▶ _Série d'exercices_
1. Dressez la liste de toutes les significations du mot «easy» que, selon l'extrait sur la marque EASYBANK, la chambre de recours retient au point 20.
2. Rédigez la suite de l'extrait sur la marque EASYBANK, en reprenant après son dernier paragraphe.

▶ _Texte extrait_
****************************************
Appréciation du Tribunal

20.
    Aux termes de l'article 4 du règlement n° 40/94, l'élément déterminant pour qu'un signe susceptible de représentation graphique puisse constituer une marque communautaire consiste dans son aptitude à distinguer les services d'une entreprise de ceux d'autres entreprises.

21.
    Il en découle, notamment, que les motifs absolus de refus énoncés à l'article 7, paragraphe 1, du règlement n° 40/94 ne peuvent être appréciés que par rapport aux services pour lesquels l'enregistrement du signe est demandé (voir arrêt du Tribunal du 8 juillet 1999, Procter & Gamble/OHMI, BABY-DRY, T-163/98, Rec. p. II-2383, points 20 et 21).

22.
    Aux termes de l'article 7, paragraphe 1, sous c), du règlement n° 40/94, sont refusées à l'enregistrement «les marques qui sont composées exclusivement de signes ou d'indications pouvant servir, dans le commerce, pour désigner l'espèce, la qualité, la quantité, la destination, la valeur, la provenance géographique ou l'époque [...] de la prestation du service, ou d'autres caractéristiques de [celui]-ci».

23.
    Ainsi, le législateur a voulu que - sous réserve de l'article 7, paragraphe 3, du règlement n° 40/94 - de tels signes soient, du fait de leur nature purement descriptive, réputés inaptes à distinguer les services d'une entreprise de ceux d'une autre entreprise. En revanche, les signes ou indications dont la signification dépasse le caractère exclusivement descriptif sont susceptibles d'être enregistrés en tant que marques communautaires.

24.
    En l'espèce, il convient de rappeler que la chambre de recours constate, dans la décision attaquée, que le vocable EASYBANK se compose des deux mots «easy» et «bank», tirés de la langue anglaise courante, et qu'il est compréhensible de prime abord. Si ce mot composé est un néologisme, il n'empêche, de l'avis de la chambre de recours, qu'il n'est ni inhabituel ni frappant (point 18). En effet, le mot «easy» signifierait notamment «facile, sans peine, aisé, à l'aise, sans inquiétude, insouciant, accommodant» (point 20) et le mot «bank» signifierait notamment «banque, établissement de crédit» (point 21).

25.
    Selon la chambre de recours, les milieux commerciaux ciblés par les services pour lesquels l'enregistrement de la marque est demandé ont des connaissances de l'anglais, sont au fait des possibilités des médias modernes et s'intéressent aux services bancaires, notamment à ceux d'une banque en ligne, c'est-à-dire à des services bancaires par le biais du téléphone et d'Internet. Ils comprendraient alors immédiatement et sans plus d'analyse la signification de la marque en cause, en ce sens que les services offerts par une banque en ligne sont facilement et aisément accessibles. Le mot «easy» leur signalerait donc de prime abord la facilité et le plaisir qu'ils auront à effectuer des opérations bancaires de chez eux, de leur bureau ou entre deux occupations, en quelque sorte sans être obligés de se déplacer pour aller à la banque pendant les heures d'ouverture (points 22 et 23).
****************************************
▶ _Lignes de données_
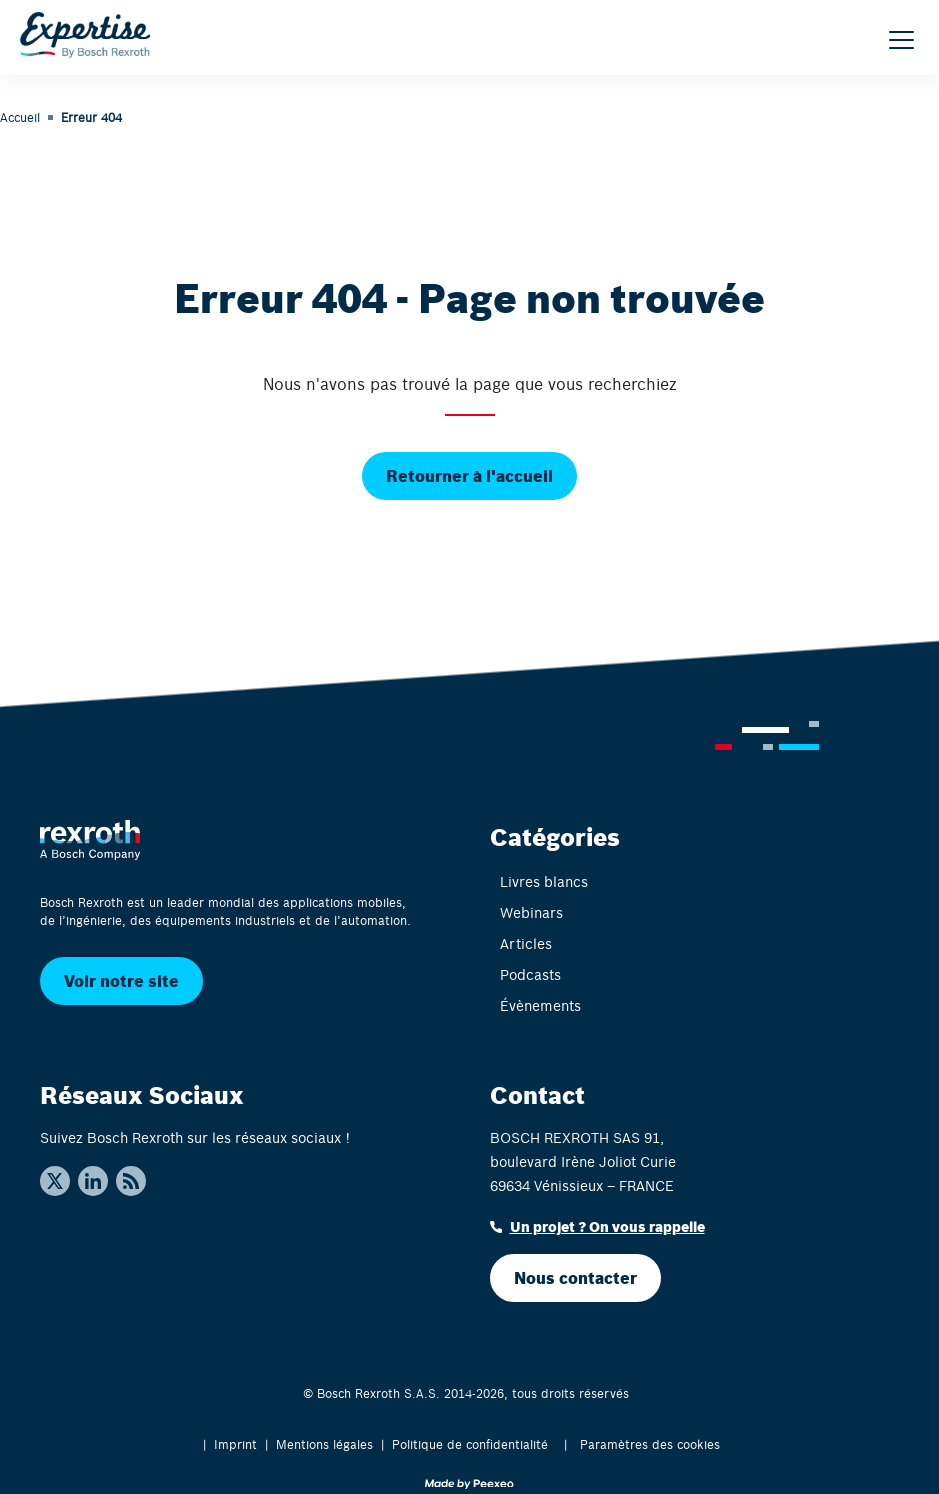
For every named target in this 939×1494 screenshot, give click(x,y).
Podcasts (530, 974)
****************************************
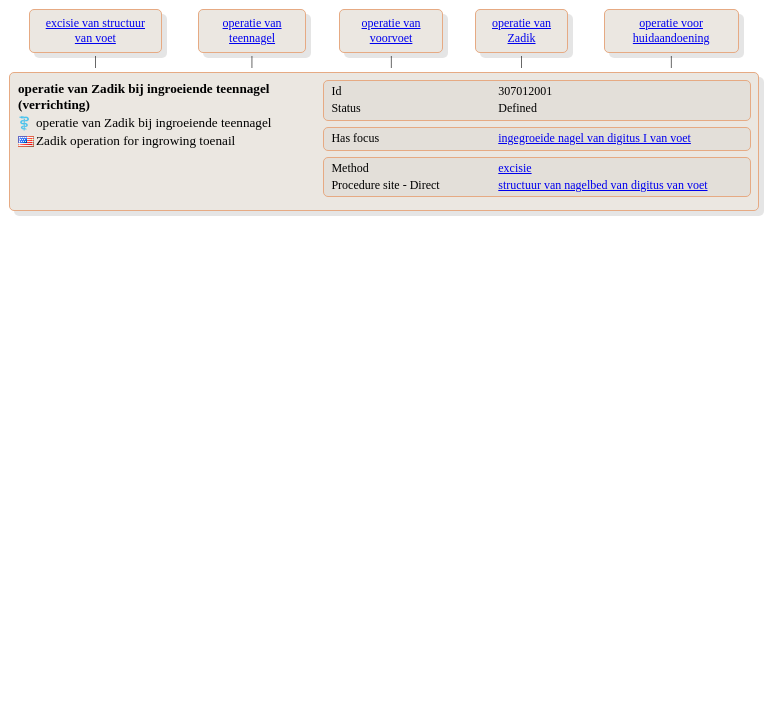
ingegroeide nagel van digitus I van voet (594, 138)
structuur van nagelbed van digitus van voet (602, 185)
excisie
****************************************
▶ _Réponses fournies_
1. facile, sans peine, aisé, à l'aise, sans inquiétude, insouciant, accommodant

2.
26.
    La chambre de recours en conclut que l'information nettement descriptive transmise par le vocable en cause s'impose immédiatement comme une indication de l'espèce, de la qualité et de la destination des services visés (points 25 et 27). Elle précise encore que le caractère purement descriptif du vocable EASYBANK existe dans la partie anglophone de l'Union européenne, de sorte que l'article 7, paragraphe 2, du règlement n° 40/94 trouve à s'appliquer (point 22).

27.
    En considérant ainsi le vocable EASYBANK comme exclusivement descriptif des services d'une banque en ligne, la chambre de recours a fait une application erronée de l'article 7, paragraphe 1, sous c), du règlement n° 40/94.

28.
    En effet, le mot «easy» est un terme laudatif général de la langue courante. Il suscite des associations d'idées, comporte un élément d'évaluation subjective et est dépourvu de toute spécificité. Combiné avec «bank» et rapporté plus particulièrement à une banque en ligne, le mot «easy» est destiné à évoquer chez la clientèle potentielle l'impression générale agréable que la banque en ligne visée est accessible sans difficulté ni effort.

29.
    S'il est vrai que la facilité d'accès ainsi suggérée ne peut raisonnablement servir aux clients potentiels qu'à bénéficier des services bancaires offerts, il n'en reste pas moins que cette suggestion ne s'applique expressément qu'à l'établissement bancaire en tant que tel. Ne faisant aucune allusion aux modalités d'un service concret ou à d'autres détails du déroulement des opérations bancaires, elle ne désigne ni objectivement ni spécifiquement l'espèce, la qualité, la quantité, la destination, la valeur ou d'autres caractéristiques des différents services bancaires susceptibles d'être assurés.

30.
    Ainsi, le vocable en cause ne fournit d'information ni sur la manière dont, une fois l'accès réalisé, seront traitées les opérations pouvant notamment consister en une demande de crédit, un encaissement de chèque, un ordre de placement en bourse, une demande de participation à une émission d'actions ou encore un ordre de virement ou de retrait d'un compte personnel, ni, notamment, sur le résultat, positif ou négatif, d'une telle opération en ligne pour le client potentiel.

31.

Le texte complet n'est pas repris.